Friday, September 20, 2013

Sleeping with one eye open!

When do freckles become age spots? 

These innocent points of pigment used to be cute.  Now, they’re just another element in the conspiracy.   

As best as I can determine – and I have studied the phenomenon – freckles convert to “dark spots,” – the current euphemism for what my grandma called “liver spots,” –
Ew! – at roughly the point when a person looks away.  For an instant.   

That fleeting lapse in attention allows spider webs to convert into cob webs and freckles to go bad. 

It’s that pause between perfect teenage skin, with its concomitant arrogance, and old age.   

You know, that blink of the unsuspecting eye when you’re living your life, somewhere in between flagrantly sunning in a bikini in your backyard kiddie pool and frantically slathering sunscreen on your extremities before dashing from awning to awning if you should happen to find yourself outdoors in daylight. 

It’s that moment when a person wakes to find the Louisiana Purchase mapped out on her fanny. 

It’s that fateful flash when you glance at your reflection in the mirror and say, “Holy Lewis and Clark!”  And you vow not to look again tomorrow because it’s a sure bet that Western Expansion is on “the horizon,” if you know what I mean.  

Recently, a dermatologist, responding to my worries over what seemed to me to be an especially aggressive freckle, a freckle that woke in the wee hours of the night and annexed new territory at will, Attila the freckle, the freckle that ate Manhattan…   

I pointed this thing out to my dermatologist you see, with my head turned slightly away.   I thought she would don her welder’s mask and hazardous waste gear and scorch me with her freezing hot laser wand.   

Instead, she brushed her forefinger across it casually and said with a sinister smile, “Oh, no!  These ‘wisdom spots’ are nothing.  We all get them – eventually.” 

OK.  Two components of that dismissal require attention.   

First, let me just say that the startling transformation from a charming splash of speckles like a reverse image of stars in the night sky to a map of Texas on the back of my leg isn’t nothing!     

My heretofore darling flecks of color, my trademarks, my Opies are turning against me I tell you!  They’re organizing!  They’re forming ranks!  That is not nothing.  It’s something. 

And “wisdom spots”?  Puh - lease.  Oh.  My.  Goodness.  I haven’t seen that much blatant condescension since our son was a teenager. 

And that’s right Sweetie.  That’s right.  We all get them and your eventuality is closer than you think!  You’re looking the other way right now, I’ll bet.  You’re living your life with your flawless skin and your medical degree and your… 

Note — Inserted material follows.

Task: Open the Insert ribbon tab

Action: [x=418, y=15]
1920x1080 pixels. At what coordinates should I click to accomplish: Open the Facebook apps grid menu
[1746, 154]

Oh all right.  She made me mad.  When did my innate good humor morph into to cantankerousness?  Why I’m known for my sunny disposition!   

I used to get compliments on my smile until I discovered that all these years I’ve been YELLOWING! 

What’s next?  Enlarged ears?  Unruly nose hairs??!   

Note to self:  Never ask what’s next.  There’s always something next.  We’re all in line in a vast deli whose menu includes cataracts and four-footed walking canes.   

And our numbers are coming up. 

And so what?  What’s a person to do with this new evidence of treachery?  Just add it to the list! 

Check it off the roster of insults advancing in the night:  You go to sleep a young person and wake up with a crow’s foot.  Then it’s a laugh line.  And suddenly you look like some nut who’s been seized with fits of hilarity over a lifetime spent in a padded room. 

Maybe you’re one of those philosophical types who waves it all off as signs of character.  Life’s lessons.  Sagacity.  Indeed. 

But not me!  I’m not going to chuckle and pat Old Age on the back like an eccentric aunt who made a faux pas at the dinner table.   

No.  I’m bleaching my teeth until I look like Bob Barker.  I’m buying a vat of vanishing cream and I’ll sit in it ‘til I’m all pruned up.   

Oh. 

I see how it is.  Coming and going.  Chinese finger trap.   

I feel so much better now.  Thank you.